AVAILABLE RECORDS Start Marker

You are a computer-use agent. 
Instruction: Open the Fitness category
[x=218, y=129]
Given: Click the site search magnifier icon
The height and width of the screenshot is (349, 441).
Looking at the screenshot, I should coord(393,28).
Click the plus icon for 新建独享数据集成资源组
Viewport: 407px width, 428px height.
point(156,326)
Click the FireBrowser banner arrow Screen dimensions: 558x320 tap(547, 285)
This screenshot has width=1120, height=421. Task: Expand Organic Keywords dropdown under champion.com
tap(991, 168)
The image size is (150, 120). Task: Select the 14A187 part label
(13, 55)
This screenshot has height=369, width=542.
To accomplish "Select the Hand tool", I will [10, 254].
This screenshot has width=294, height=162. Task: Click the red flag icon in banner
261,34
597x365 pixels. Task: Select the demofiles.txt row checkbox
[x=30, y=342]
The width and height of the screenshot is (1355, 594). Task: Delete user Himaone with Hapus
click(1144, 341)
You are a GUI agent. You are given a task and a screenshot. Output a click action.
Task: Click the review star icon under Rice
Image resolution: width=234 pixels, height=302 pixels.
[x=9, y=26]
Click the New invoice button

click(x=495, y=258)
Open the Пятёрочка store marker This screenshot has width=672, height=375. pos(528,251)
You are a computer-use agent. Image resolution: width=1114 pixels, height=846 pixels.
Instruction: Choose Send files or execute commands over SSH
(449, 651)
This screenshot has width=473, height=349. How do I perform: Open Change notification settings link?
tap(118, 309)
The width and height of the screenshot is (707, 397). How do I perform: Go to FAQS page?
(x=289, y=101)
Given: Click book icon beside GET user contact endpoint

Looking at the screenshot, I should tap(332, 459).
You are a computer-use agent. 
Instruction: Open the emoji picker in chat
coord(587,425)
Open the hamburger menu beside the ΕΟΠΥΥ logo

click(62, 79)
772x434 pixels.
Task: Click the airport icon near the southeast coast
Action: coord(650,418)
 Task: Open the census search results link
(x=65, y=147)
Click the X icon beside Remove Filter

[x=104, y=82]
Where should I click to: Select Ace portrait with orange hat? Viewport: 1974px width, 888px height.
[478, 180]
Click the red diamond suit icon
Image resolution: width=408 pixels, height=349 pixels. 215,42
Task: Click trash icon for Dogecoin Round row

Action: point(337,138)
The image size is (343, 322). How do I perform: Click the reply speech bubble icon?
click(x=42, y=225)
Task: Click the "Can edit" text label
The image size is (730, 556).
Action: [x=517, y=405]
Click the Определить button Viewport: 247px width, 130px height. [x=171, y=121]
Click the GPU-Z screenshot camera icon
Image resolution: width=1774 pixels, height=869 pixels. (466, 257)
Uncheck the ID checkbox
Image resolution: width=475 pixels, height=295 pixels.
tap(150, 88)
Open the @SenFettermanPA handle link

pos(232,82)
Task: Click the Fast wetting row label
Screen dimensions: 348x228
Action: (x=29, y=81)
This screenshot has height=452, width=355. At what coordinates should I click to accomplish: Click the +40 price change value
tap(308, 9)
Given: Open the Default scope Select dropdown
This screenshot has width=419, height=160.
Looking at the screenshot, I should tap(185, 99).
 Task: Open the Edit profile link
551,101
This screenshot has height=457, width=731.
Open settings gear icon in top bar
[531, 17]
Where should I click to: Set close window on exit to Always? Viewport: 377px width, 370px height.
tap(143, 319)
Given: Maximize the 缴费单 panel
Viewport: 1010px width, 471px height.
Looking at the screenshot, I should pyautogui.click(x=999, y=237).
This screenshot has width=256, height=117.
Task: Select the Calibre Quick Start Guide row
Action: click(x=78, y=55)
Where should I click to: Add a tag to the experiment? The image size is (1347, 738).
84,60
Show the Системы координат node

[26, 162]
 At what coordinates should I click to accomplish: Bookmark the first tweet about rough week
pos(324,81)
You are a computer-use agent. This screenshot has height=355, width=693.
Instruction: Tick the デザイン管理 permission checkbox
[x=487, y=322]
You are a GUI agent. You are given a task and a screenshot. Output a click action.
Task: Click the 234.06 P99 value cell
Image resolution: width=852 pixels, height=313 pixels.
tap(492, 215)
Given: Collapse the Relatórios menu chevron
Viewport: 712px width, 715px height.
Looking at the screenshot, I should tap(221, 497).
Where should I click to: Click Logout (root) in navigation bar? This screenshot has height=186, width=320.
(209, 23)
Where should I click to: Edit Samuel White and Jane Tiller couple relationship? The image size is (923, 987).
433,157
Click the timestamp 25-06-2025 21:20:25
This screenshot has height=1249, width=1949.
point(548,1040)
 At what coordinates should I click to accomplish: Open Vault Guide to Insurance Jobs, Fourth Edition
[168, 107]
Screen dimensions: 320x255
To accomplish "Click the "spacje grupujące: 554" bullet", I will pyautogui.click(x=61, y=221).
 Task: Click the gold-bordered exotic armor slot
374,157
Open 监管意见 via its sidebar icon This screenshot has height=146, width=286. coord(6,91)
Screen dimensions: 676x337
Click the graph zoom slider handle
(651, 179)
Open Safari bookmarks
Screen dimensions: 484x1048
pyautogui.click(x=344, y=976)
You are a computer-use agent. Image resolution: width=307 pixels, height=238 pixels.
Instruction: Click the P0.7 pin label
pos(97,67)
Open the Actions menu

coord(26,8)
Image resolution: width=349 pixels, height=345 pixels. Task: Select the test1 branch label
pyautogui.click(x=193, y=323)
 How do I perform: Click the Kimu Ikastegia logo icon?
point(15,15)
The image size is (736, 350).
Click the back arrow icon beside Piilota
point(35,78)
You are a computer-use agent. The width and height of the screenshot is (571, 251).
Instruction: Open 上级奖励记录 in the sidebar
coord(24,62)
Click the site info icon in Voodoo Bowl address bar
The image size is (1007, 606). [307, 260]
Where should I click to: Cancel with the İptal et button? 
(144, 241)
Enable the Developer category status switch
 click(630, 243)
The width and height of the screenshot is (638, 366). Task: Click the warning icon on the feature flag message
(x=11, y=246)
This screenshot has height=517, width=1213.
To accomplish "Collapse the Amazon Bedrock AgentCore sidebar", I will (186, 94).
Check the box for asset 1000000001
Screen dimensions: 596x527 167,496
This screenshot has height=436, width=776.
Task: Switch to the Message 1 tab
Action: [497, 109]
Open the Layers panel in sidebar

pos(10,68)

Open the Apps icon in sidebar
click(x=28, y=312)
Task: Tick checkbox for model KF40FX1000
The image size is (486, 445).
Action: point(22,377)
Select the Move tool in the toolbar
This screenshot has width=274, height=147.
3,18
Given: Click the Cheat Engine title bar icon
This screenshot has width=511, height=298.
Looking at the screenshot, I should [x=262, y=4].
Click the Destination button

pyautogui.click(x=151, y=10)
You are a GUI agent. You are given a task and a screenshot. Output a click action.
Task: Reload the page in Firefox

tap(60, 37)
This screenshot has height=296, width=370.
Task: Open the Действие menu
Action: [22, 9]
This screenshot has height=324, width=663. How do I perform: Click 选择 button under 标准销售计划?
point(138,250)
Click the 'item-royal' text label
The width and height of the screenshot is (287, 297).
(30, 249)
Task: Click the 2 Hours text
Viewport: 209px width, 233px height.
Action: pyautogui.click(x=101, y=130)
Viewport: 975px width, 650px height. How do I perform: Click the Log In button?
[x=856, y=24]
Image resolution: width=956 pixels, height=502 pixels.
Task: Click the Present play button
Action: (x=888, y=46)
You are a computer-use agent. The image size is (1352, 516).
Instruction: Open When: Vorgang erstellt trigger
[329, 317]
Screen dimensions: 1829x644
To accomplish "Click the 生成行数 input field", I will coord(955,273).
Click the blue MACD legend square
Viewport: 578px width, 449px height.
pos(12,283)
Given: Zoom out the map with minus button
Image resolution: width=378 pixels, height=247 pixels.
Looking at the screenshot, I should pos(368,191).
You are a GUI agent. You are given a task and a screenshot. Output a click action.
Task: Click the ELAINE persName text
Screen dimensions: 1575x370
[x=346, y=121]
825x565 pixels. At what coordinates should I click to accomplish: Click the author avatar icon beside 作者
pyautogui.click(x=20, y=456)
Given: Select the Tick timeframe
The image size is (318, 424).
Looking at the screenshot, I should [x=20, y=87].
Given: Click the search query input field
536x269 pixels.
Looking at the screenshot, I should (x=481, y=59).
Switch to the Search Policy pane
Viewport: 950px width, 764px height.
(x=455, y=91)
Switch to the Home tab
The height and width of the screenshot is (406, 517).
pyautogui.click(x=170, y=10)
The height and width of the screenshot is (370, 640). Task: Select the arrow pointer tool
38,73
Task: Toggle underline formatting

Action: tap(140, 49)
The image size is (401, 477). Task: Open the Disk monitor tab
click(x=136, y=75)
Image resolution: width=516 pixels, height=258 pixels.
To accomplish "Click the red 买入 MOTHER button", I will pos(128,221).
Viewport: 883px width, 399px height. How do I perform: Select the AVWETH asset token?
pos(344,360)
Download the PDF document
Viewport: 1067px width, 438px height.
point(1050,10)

AVAILABLE RECORDS End Marker

> _WORK INSTRUCTIONS_:
In the listing above, find the line containing "Click the red diamond suit icon" and the line containing "Click the Определить", then repeat those two lines and everything between them exactly.

> _FINISHED EXERCISE_:
Click the red diamond suit icon
Image resolution: width=408 pixels, height=349 pixels. 215,42
Task: Click trash icon for Dogecoin Round row

Action: point(337,138)
The image size is (343, 322). How do I perform: Click the reply speech bubble icon?
click(x=42, y=225)
Task: Click the "Can edit" text label
The image size is (730, 556).
Action: [x=517, y=405]
Click the Определить button Viewport: 247px width, 130px height. [x=171, y=121]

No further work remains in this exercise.